Fig. 6.

Differences in spiking activity between PCs with the same zebrin identity. A: based on cerebellar development and discontinuity of the zebrin bands, PCs can also be subdivided in four functionally distinct regions, called transverse zones: the anterior (A), central (C), posterior (P), and vestibular (V) zone. Schematic drawing adapted from Sugihara and Quy (2007) and Zhou et al. (2014). B: analysis of the four moments describing a distribution: mean, variance (here CV), skewness, and kurtosis of ISI distributions per transverse zone for Z− and Z+ PCs. Whereas Z− cells in A, C, P, and V (n = 24, 14, 4, and 2 cells, respectively) are not significantly different, Z+ cells (C, P, and V, n = 4, 4, and 42 cells, respectively) in the posterior zone have a higher skewness and kurtosis of ISI distributions (1-way ANOVA followed by Tukey's post hoc test) compared with the vestibular transverse zones.

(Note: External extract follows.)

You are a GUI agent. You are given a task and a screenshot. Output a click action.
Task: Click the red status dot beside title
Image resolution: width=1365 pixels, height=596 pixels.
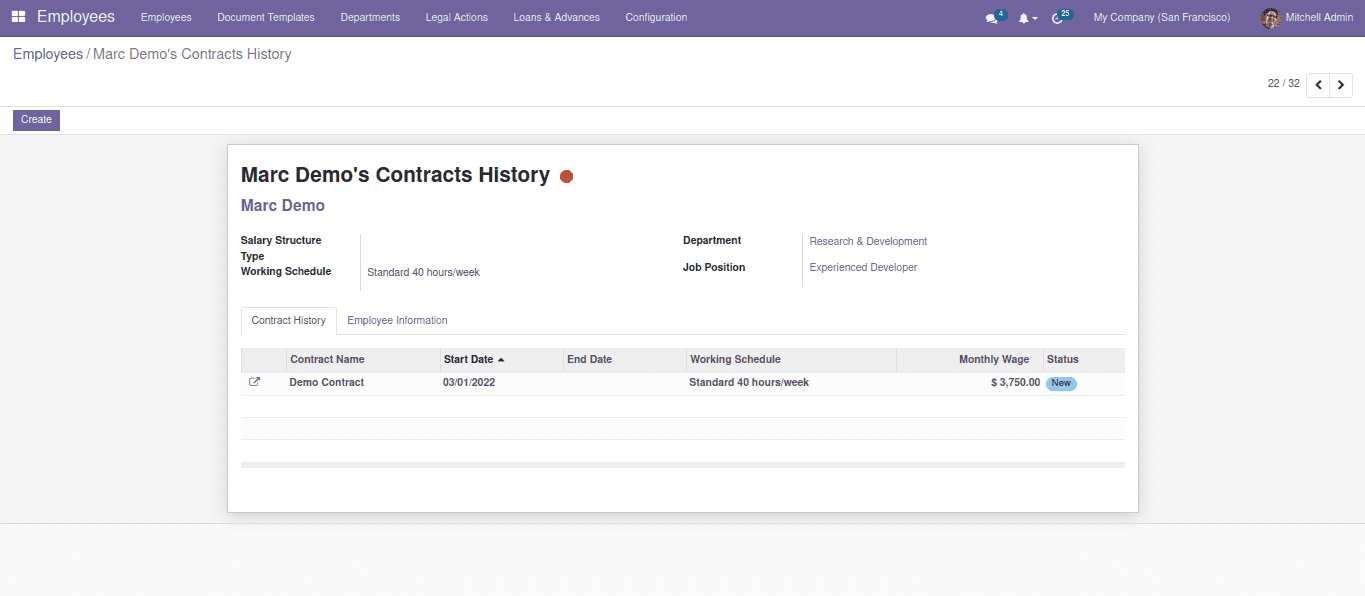(x=566, y=177)
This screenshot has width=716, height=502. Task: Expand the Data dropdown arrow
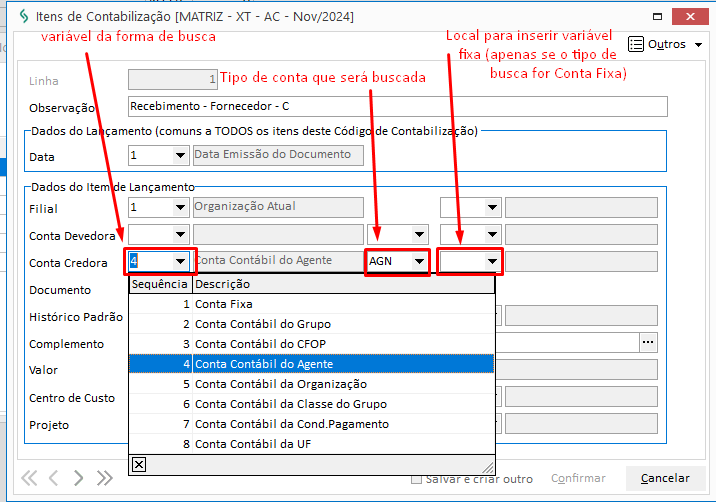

C: similarly, the ISI distribution shapes of PCs with the same zebrin identity, but from different lobules, were compared. D: analysis of recordings from the confirmed Z− PCs of lobules II (n = 6 cells) and III (n = 10) and of the Z+ PCs of lobules IX (n = 19) vs. X (n = 16) revealed that significant differences can occur within subpopulations of PCs with the same zebrin identity, since Z− PCs of lobule III have a higher skewness and kurtosis than those of lobule II. *P < 0.05 and **P < 0.01.